I have known for a long time now that all superstition is bunk. Many people, however, don't seem to realise that they are superstitious. One cannot have any form of blind faith without being superstitious.

In the past there were reasons for superstitions. The further back in time you go the fewer coherent systems for describing the mysteries of the Earth and sky are available. People invented their own types of descriptive 'systems'. Without a scientific basis for those systems they concocted groups of deities (or individual deities) as primitive ways of explaining their environment and understanding themselves. Most saw their future (and therefore all their actions?) as being governed by 'higher powers'. They were helpless pawns at the mercy of wrathful gods. Do good and you got your reward in the next world. Do ill and you got your punishment. Either way it was out of your control.

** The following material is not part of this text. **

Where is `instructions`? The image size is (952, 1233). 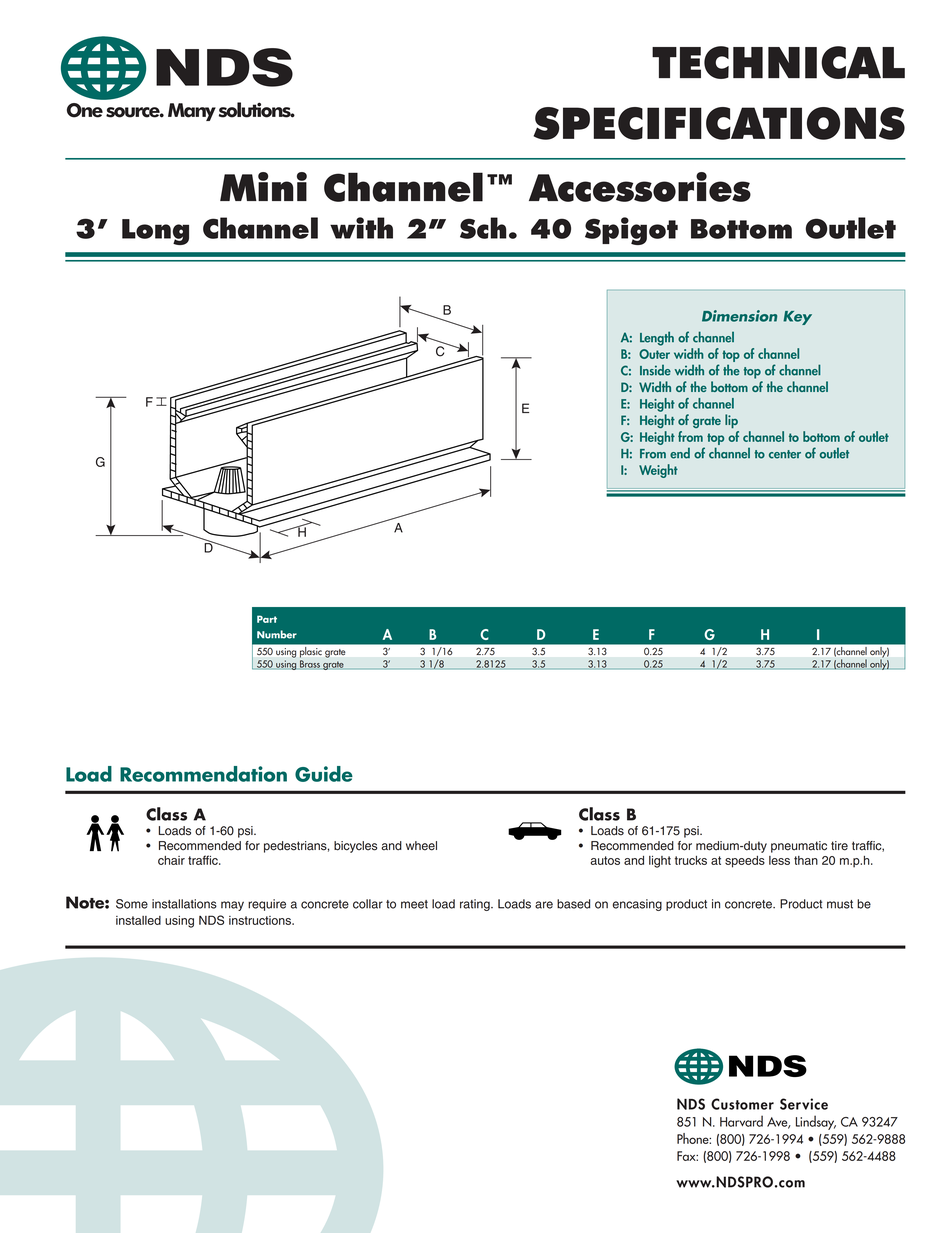 instructions is located at coordinates (261, 920).
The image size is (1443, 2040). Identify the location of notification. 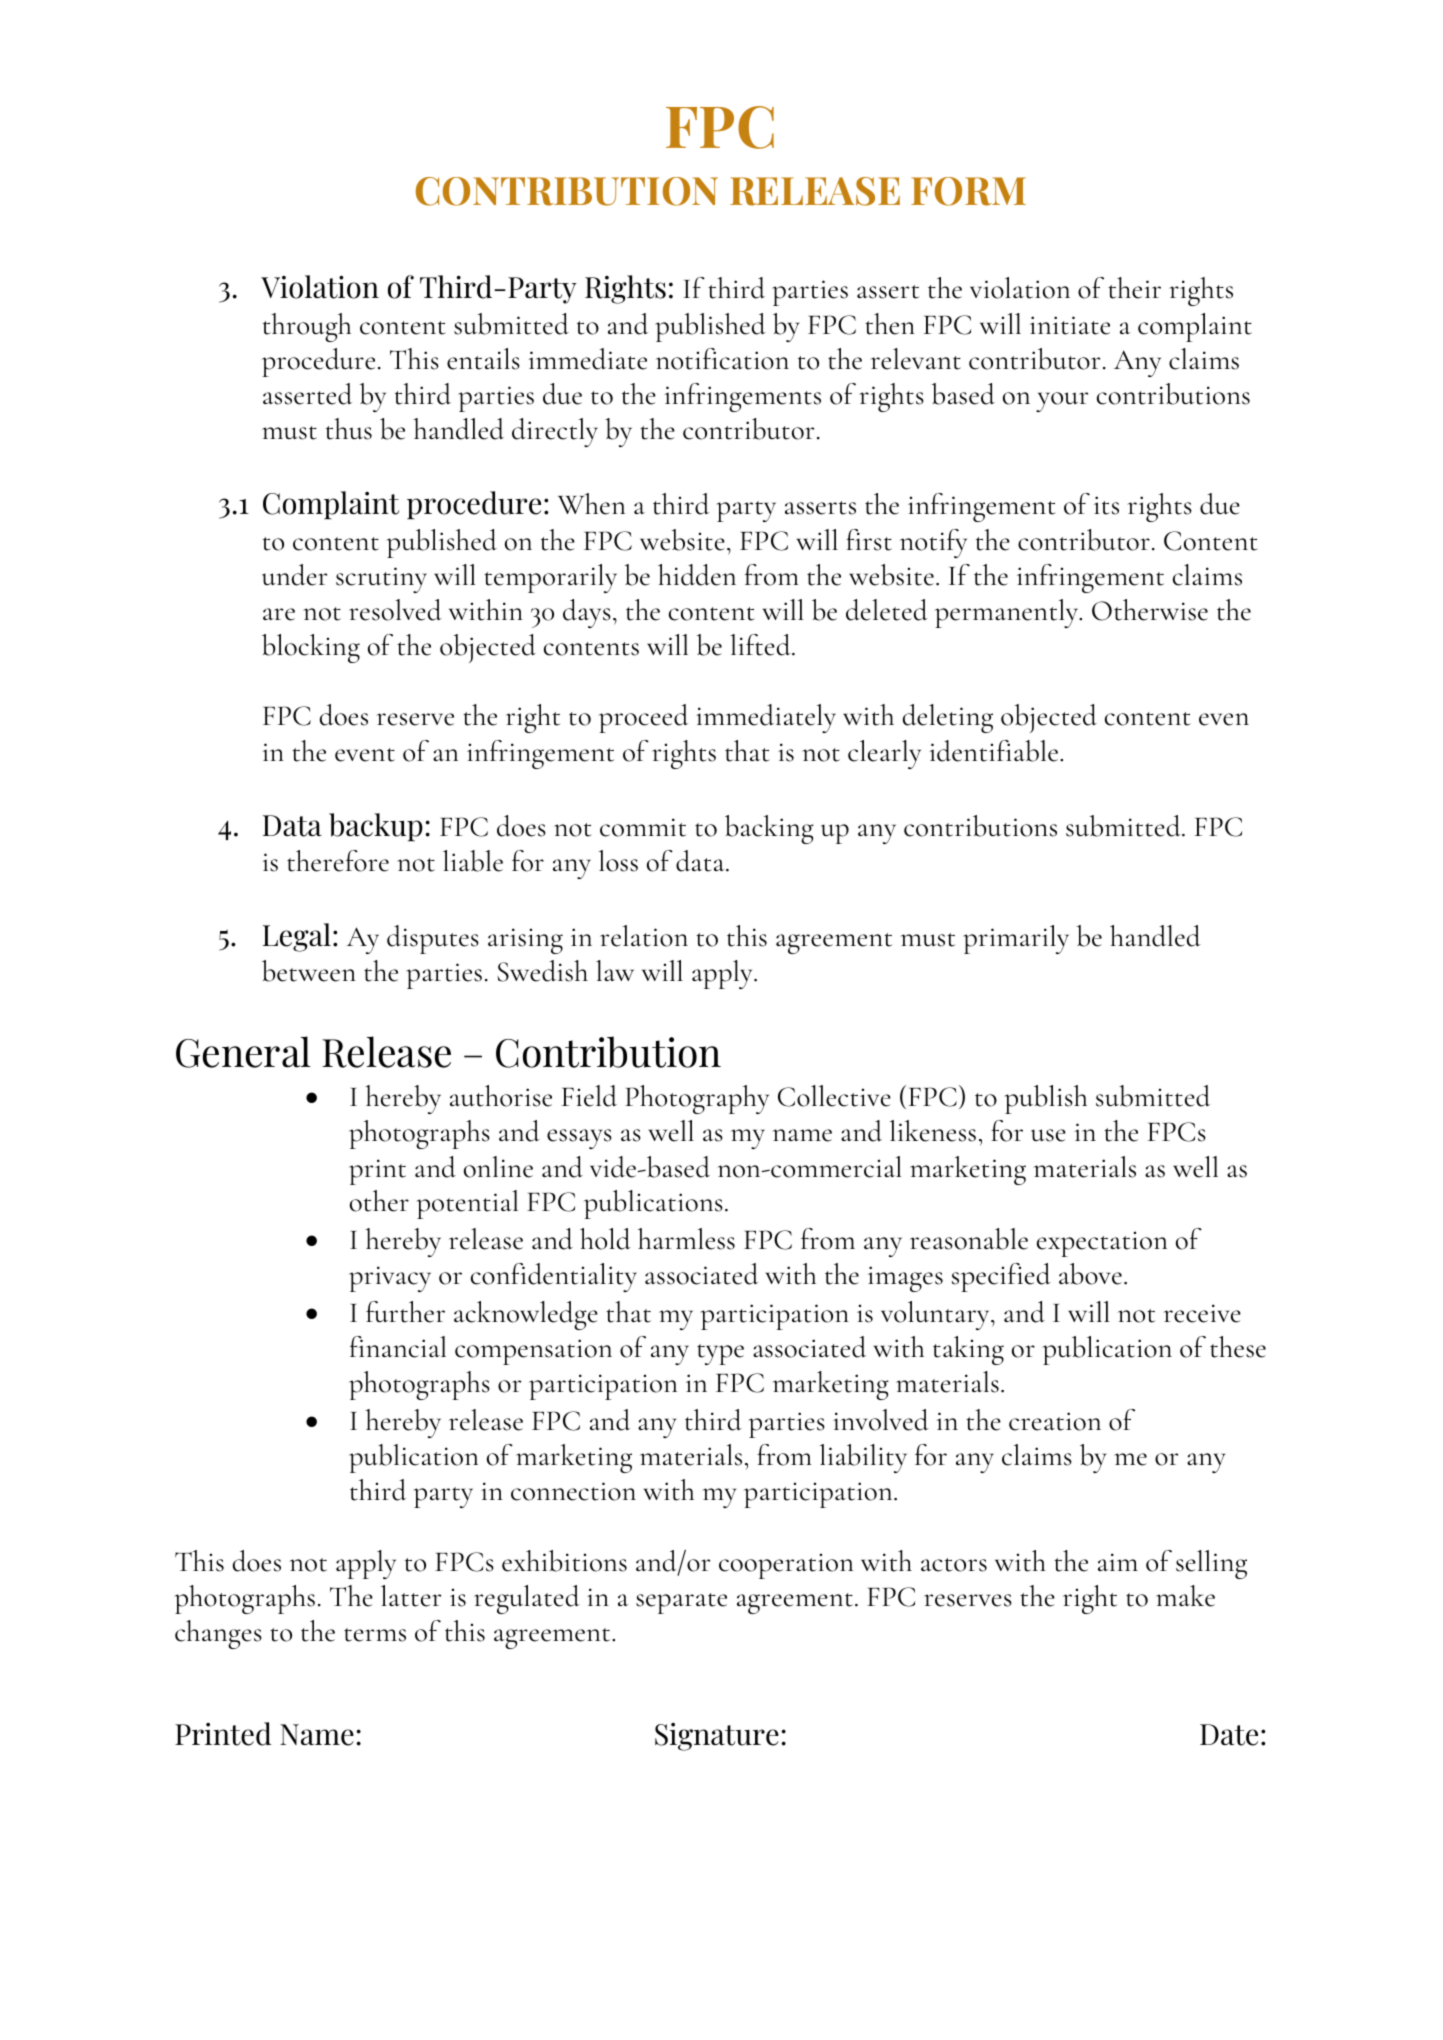
(722, 359).
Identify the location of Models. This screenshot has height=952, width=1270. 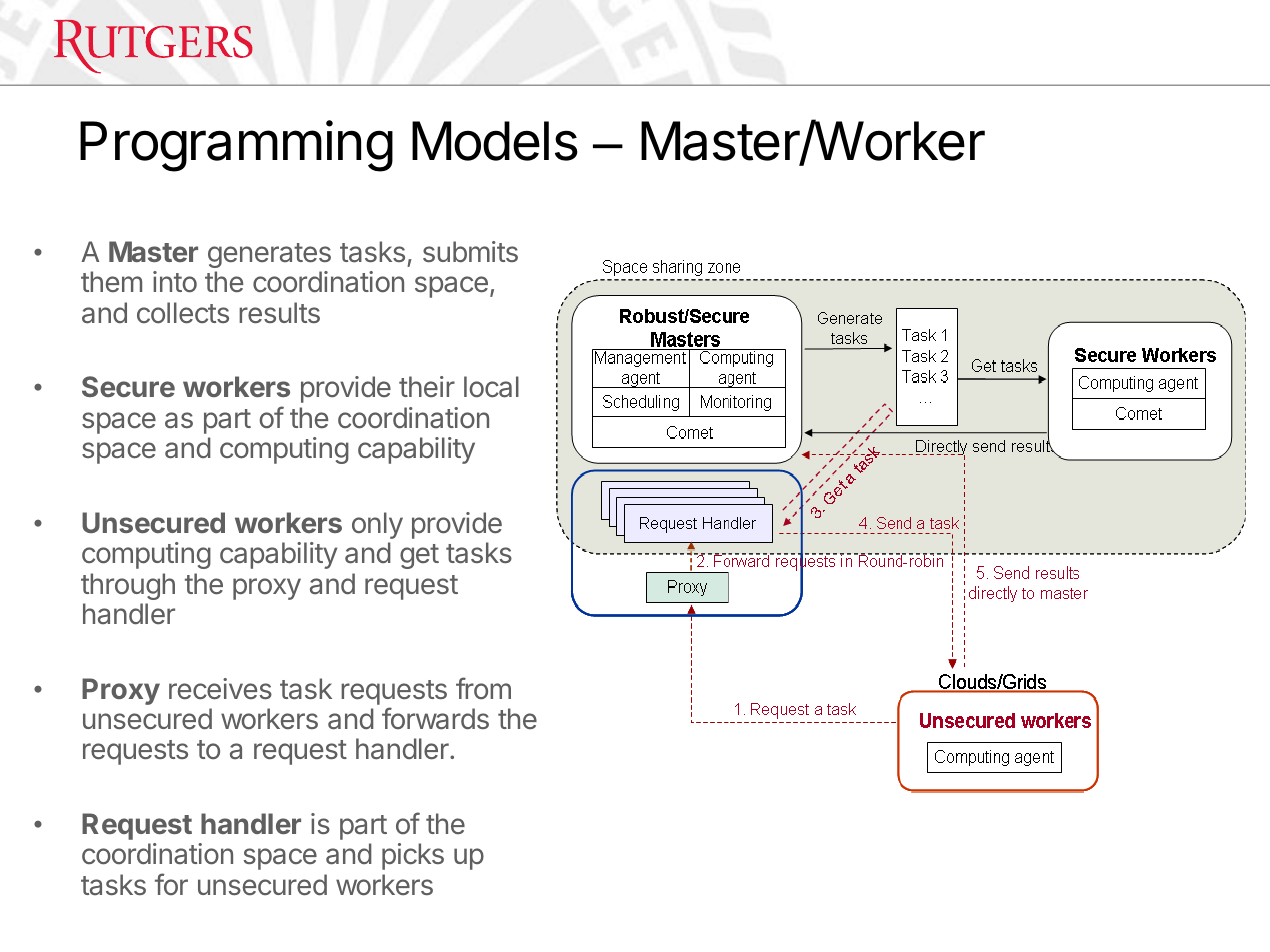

Today we have no such excuses. Superstition is infantile. I don't just mean the big stuff like believing in a god but also the small, corrosive superstitions of everyday life. Black cats crossing paths and Friday 13ths, dropped cutlery and subtraversed ladders. All bunk and all inexcusable.

Matter to ponder

A lot has happened since my last post. Not in the physical world but in the way I perceive things. My current focus is on 'extravolutionary' technologies. Particulary nanotech or 'minting'. I have been engrossed in a book called 'Engines of Creation' by K. Eric Drexler, which has helped to open my eyes to the implications of the molecular nature of matter.

Matter is made up of molecules of varying complexity. So if we can manipulate those molecules directly we open up an extraordinary new form of technology which will change us and our environment in ways we are only just beginning to imagine. The molecules in a brick, along with the 'positional information' which determine its molecular stucture, make it a brick. The same is true of a human brain. For us the precise 'positional information' of the molecules in our brains makes us who we are. The patterns 'grown' in our brains throughout our lives, those that define us as individuals, are not fleeting. Does that not mean that they can be preserved, perhaps indefinitely?

The above is, of course, a vast oversimplification. But the key point is that there does not need to be a magic ingredient which makes particular types of matter, such as brains, special. Brains are special because of the unique structures formed between the molecules within them. They are the most complex cohesive structures in the world, perhaps in our universe.